1 cup filter coffee can be 170mg or more. And LD50 isn’t really relevant here, even LD1 levels are deadly to hundreds of millions of people. It’s entirely possible for what some might consider a “normal” amount of coffee to be deadly to many. See other comment for espresso calculations.

https://m.youtube.com/watch?v=etnMr8oUSDo


LD50 is (an estimate) of the 50th percentile (i.e., 50% chance of dying), but that doesn't mean it's linear. It _certainly_ doesn't mean that 1% of people will die at 2% of that value, which I think is what you're implying.

The lowest example of a lethal dose I can find in the literature is 57mg/kg. Caffeine overdoses are so rare that we don't know the true distribution, but it's clearly not the case that millions people will die from a few coffees.

Your other comment calculated the lethal dose as *a gallon of espresso*. That's like 125 shots.
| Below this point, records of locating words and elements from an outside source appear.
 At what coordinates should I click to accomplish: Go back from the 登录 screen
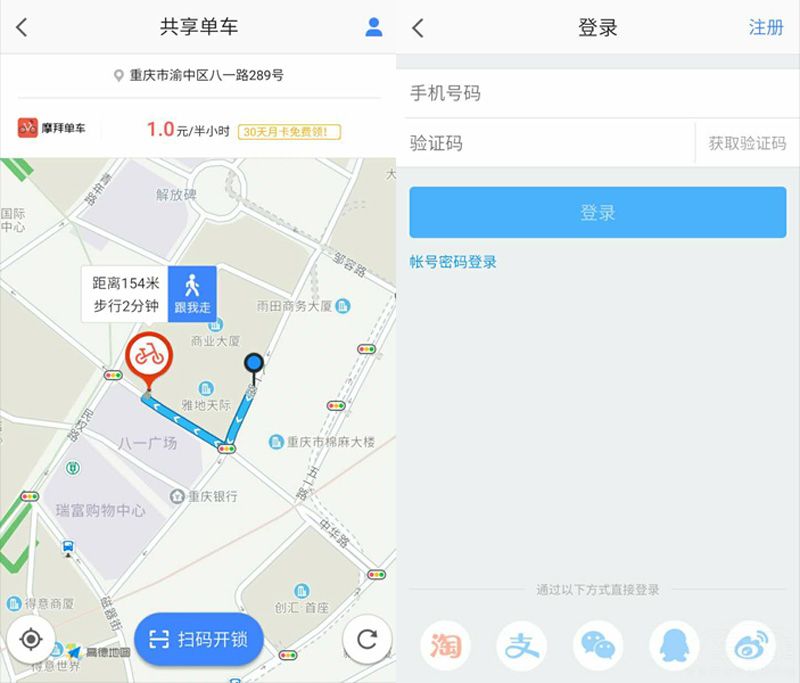tap(418, 28)
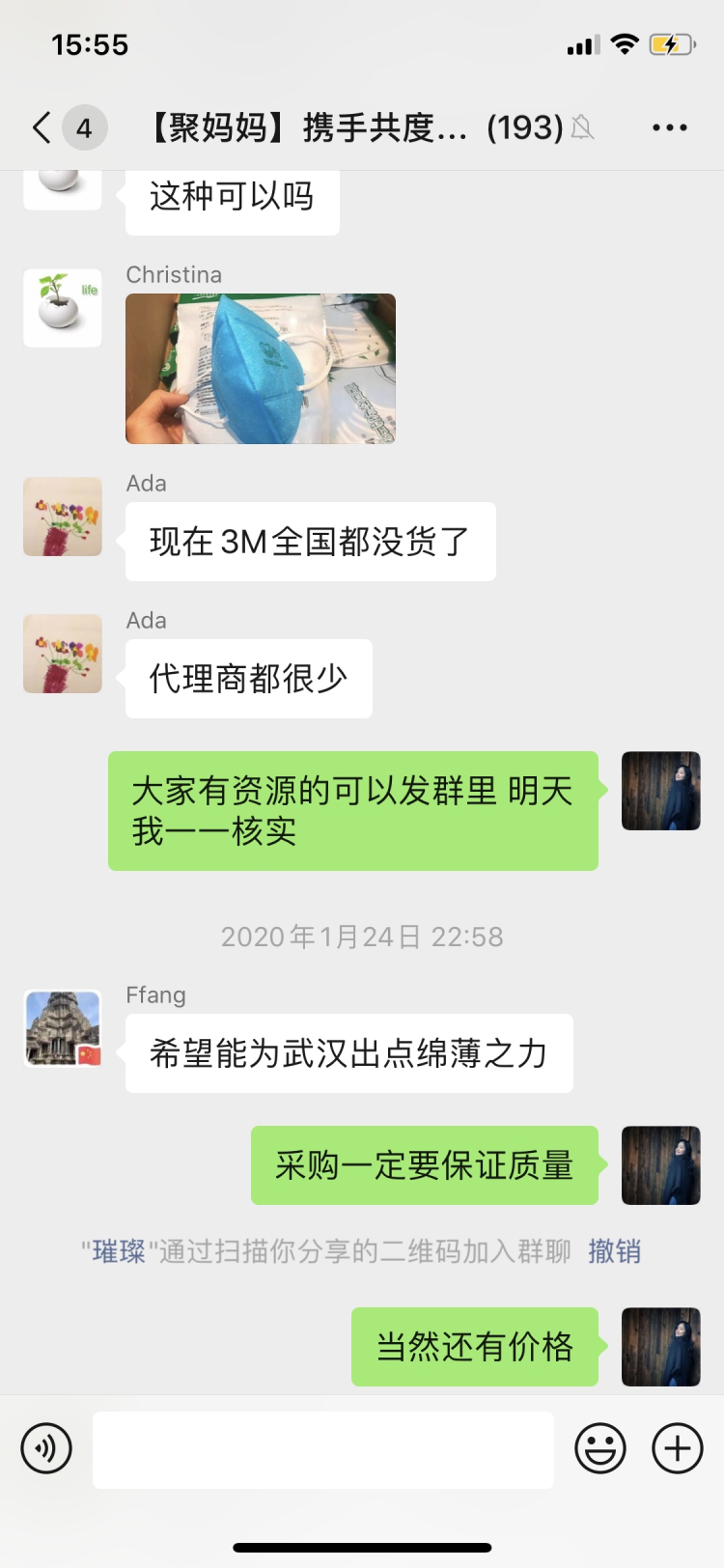The image size is (724, 1568).
Task: Tap 撤销 to revoke the group join
Action: pyautogui.click(x=615, y=1252)
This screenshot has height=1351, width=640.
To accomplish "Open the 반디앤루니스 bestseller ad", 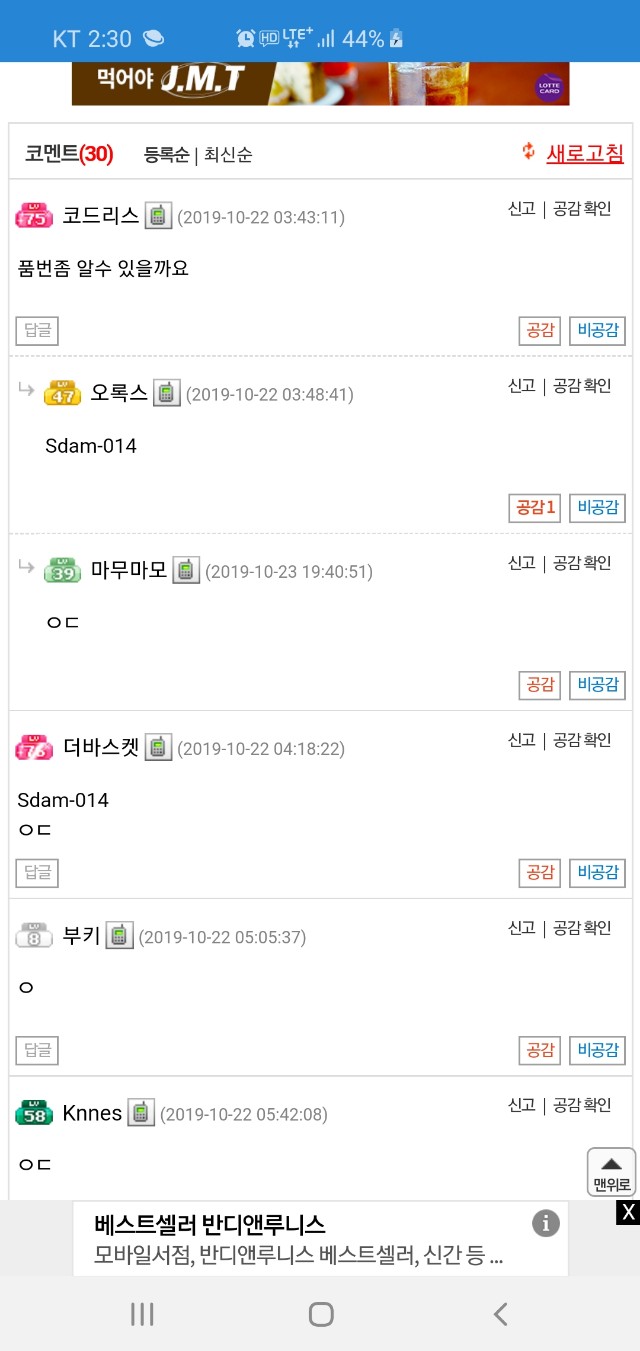I will point(300,1238).
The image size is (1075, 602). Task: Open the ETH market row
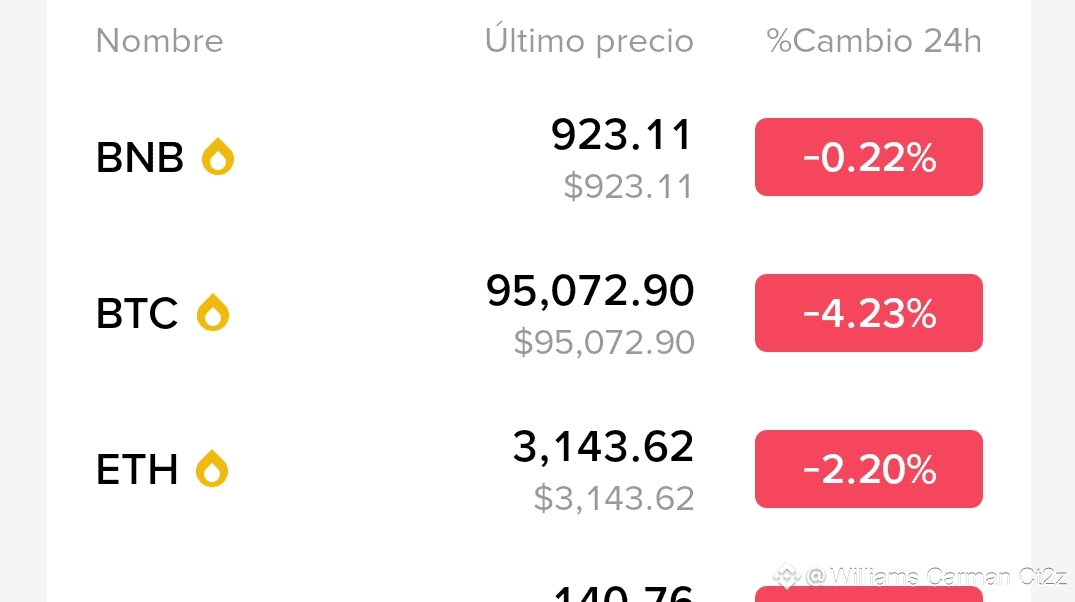(137, 469)
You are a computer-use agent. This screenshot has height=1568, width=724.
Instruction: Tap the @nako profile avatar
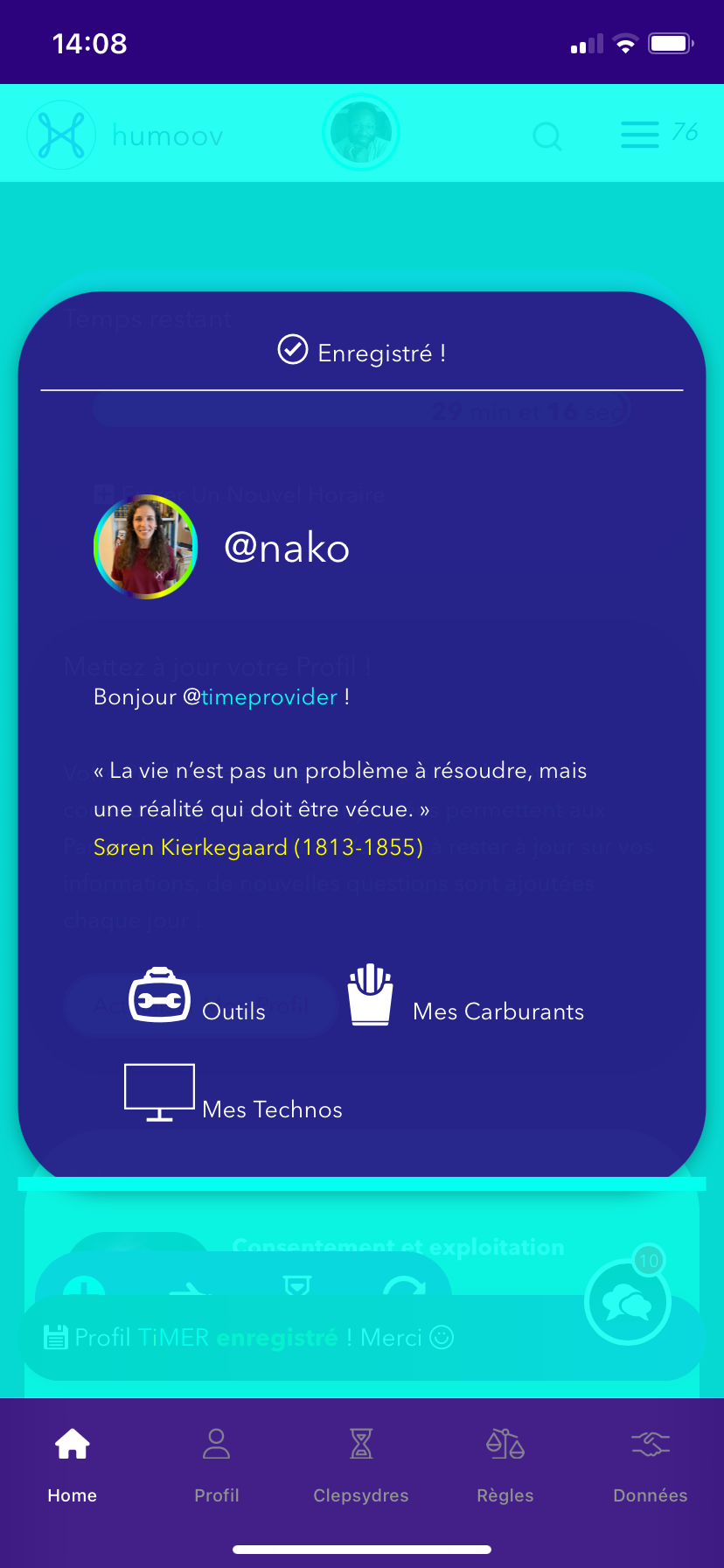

That is not a remotely normal amount of coffee. It would take multiple people over an hour to make that much espresso for you.

---

Edit: I can't reply, but "LD1" isn't a group of people and you can't just claim it's 1% of the population. LD50 doesn't imply anything about the population distribution or how it varies by person. It refers to a particular experimental set up (or estimate from a natural experiment) in which 50% of the subjects died after a certain dosage.

For example, the LD50 of falling is ~50ft. Some people will be more susceptible to dying by falling a certain distance than others, but there are many other factors involved and it makes no sense to say someone is in 1% of falling-death-probability.

I agree that LD50 doesn't tell you everything you'd want to know, like the lowest possible dose that might kill someone. There might be people who are extremely sensitive to a substance, or situations in which it's particularly dangerous (in combination with other substances or another health condition, for example). For something safe and widely used like caffeine, I'd expect that the vast majority of people would experience roughly similar toxicity (say, within 2x of the median) with a tiny population of outliers; but you can't just assume that there's 1% of the population that's drastically more sensitive.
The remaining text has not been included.